__The input__:

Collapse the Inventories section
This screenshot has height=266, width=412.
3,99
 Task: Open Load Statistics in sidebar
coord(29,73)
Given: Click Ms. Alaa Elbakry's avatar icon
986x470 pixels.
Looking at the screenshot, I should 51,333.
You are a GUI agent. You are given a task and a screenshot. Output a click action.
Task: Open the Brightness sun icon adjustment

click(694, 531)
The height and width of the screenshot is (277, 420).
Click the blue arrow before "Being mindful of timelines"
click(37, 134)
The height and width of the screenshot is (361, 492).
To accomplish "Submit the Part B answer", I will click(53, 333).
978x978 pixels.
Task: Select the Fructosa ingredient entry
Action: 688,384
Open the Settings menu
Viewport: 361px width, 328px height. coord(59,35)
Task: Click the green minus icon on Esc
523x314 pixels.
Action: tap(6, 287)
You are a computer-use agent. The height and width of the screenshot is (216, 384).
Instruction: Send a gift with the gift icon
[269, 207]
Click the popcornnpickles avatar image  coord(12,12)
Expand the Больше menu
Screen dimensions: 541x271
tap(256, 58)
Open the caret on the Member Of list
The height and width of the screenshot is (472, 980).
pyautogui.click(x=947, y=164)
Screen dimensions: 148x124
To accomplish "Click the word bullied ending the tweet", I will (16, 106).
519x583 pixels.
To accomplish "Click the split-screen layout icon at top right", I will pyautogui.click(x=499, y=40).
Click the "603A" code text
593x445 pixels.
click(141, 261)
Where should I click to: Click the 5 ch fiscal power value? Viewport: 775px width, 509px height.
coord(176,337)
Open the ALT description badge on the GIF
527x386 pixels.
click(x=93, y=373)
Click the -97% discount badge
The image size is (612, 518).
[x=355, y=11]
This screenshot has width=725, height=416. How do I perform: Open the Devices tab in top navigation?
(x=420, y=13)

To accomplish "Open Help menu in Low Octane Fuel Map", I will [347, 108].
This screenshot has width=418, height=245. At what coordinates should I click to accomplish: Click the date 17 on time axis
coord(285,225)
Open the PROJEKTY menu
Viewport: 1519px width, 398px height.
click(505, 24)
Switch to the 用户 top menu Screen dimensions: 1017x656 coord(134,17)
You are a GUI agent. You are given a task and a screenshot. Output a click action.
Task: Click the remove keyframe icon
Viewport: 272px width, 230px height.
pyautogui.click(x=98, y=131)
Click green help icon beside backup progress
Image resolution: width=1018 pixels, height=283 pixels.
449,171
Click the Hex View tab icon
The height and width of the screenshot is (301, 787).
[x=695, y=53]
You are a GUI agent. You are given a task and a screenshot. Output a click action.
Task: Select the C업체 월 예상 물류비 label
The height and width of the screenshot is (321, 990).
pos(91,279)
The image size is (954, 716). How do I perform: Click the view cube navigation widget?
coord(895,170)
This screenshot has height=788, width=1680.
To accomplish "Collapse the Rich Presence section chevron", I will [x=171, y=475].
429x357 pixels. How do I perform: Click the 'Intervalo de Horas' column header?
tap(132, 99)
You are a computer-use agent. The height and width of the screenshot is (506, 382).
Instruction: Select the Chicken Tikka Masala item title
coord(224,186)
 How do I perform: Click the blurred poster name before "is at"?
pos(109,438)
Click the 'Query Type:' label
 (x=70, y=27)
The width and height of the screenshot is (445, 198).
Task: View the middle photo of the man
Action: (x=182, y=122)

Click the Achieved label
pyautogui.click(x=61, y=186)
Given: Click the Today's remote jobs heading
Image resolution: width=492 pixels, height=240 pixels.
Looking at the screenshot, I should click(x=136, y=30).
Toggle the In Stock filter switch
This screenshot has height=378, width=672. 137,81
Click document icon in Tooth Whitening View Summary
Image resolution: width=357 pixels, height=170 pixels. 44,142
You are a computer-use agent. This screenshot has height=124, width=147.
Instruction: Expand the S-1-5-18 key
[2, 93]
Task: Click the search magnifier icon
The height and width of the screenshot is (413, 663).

__Problem to work on__:
Make an exact copy of the listing shown above.

__Task solution__:
Collapse the Inventories section
This screenshot has height=266, width=412.
3,99
 Task: Open Load Statistics in sidebar
coord(29,73)
Given: Click Ms. Alaa Elbakry's avatar icon
986x470 pixels.
Looking at the screenshot, I should 51,333.
You are a GUI agent. You are given a task and a screenshot. Output a click action.
Task: Open the Brightness sun icon adjustment

click(694, 531)
The height and width of the screenshot is (277, 420).
Click the blue arrow before "Being mindful of timelines"
click(37, 134)
The height and width of the screenshot is (361, 492).
To accomplish "Submit the Part B answer", I will click(53, 333).
978x978 pixels.
Task: Select the Fructosa ingredient entry
Action: 688,384
Open the Settings menu
Viewport: 361px width, 328px height. coord(59,35)
Task: Click the green minus icon on Esc
523x314 pixels.
Action: tap(6, 287)
You are a computer-use agent. The height and width of the screenshot is (216, 384).
Instruction: Send a gift with the gift icon
[269, 207]
Click the popcornnpickles avatar image  coord(12,12)
Expand the Больше menu
Screen dimensions: 541x271
tap(256, 58)
Open the caret on the Member Of list
The height and width of the screenshot is (472, 980).
pyautogui.click(x=947, y=164)
Screen dimensions: 148x124
To accomplish "Click the word bullied ending the tweet", I will (16, 106).
519x583 pixels.
To accomplish "Click the split-screen layout icon at top right", I will pyautogui.click(x=499, y=40).
Click the "603A" code text
593x445 pixels.
click(141, 261)
Where should I click to: Click the 5 ch fiscal power value? Viewport: 775px width, 509px height.
coord(176,337)
Open the ALT description badge on the GIF
527x386 pixels.
click(x=93, y=373)
Click the -97% discount badge
The image size is (612, 518).
[x=355, y=11]
This screenshot has width=725, height=416. How do I perform: Open the Devices tab in top navigation?
(x=420, y=13)

To accomplish "Open Help menu in Low Octane Fuel Map", I will [347, 108].
This screenshot has width=418, height=245. At what coordinates should I click to accomplish: Click the date 17 on time axis
coord(285,225)
Open the PROJEKTY menu
Viewport: 1519px width, 398px height.
click(505, 24)
Switch to the 用户 top menu Screen dimensions: 1017x656 coord(134,17)
You are a GUI agent. You are given a task and a screenshot. Output a click action.
Task: Click the remove keyframe icon
Viewport: 272px width, 230px height.
pyautogui.click(x=98, y=131)
Click green help icon beside backup progress
Image resolution: width=1018 pixels, height=283 pixels.
449,171
Click the Hex View tab icon
The height and width of the screenshot is (301, 787).
[x=695, y=53]
You are a GUI agent. You are given a task and a screenshot. Output a click action.
Task: Select the C업체 월 예상 물류비 label
The height and width of the screenshot is (321, 990).
pos(91,279)
The image size is (954, 716). How do I perform: Click the view cube navigation widget?
coord(895,170)
This screenshot has height=788, width=1680.
To accomplish "Collapse the Rich Presence section chevron", I will [x=171, y=475].
429x357 pixels. How do I perform: Click the 'Intervalo de Horas' column header?
tap(132, 99)
You are a computer-use agent. The height and width of the screenshot is (506, 382).
Instruction: Select the Chicken Tikka Masala item title
coord(224,186)
 How do I perform: Click the blurred poster name before "is at"?
pos(109,438)
Click the 'Query Type:' label
 (x=70, y=27)
The width and height of the screenshot is (445, 198).
Task: View the middle photo of the man
Action: (x=182, y=122)

Click the Achieved label
pyautogui.click(x=61, y=186)
Given: Click the Today's remote jobs heading
Image resolution: width=492 pixels, height=240 pixels.
Looking at the screenshot, I should click(x=136, y=30).
Toggle the In Stock filter switch
This screenshot has height=378, width=672. 137,81
Click document icon in Tooth Whitening View Summary
Image resolution: width=357 pixels, height=170 pixels. 44,142
You are a computer-use agent. This screenshot has height=124, width=147.
Instruction: Expand the S-1-5-18 key
[2, 93]
Task: Click the search magnifier icon
The height and width of the screenshot is (413, 663).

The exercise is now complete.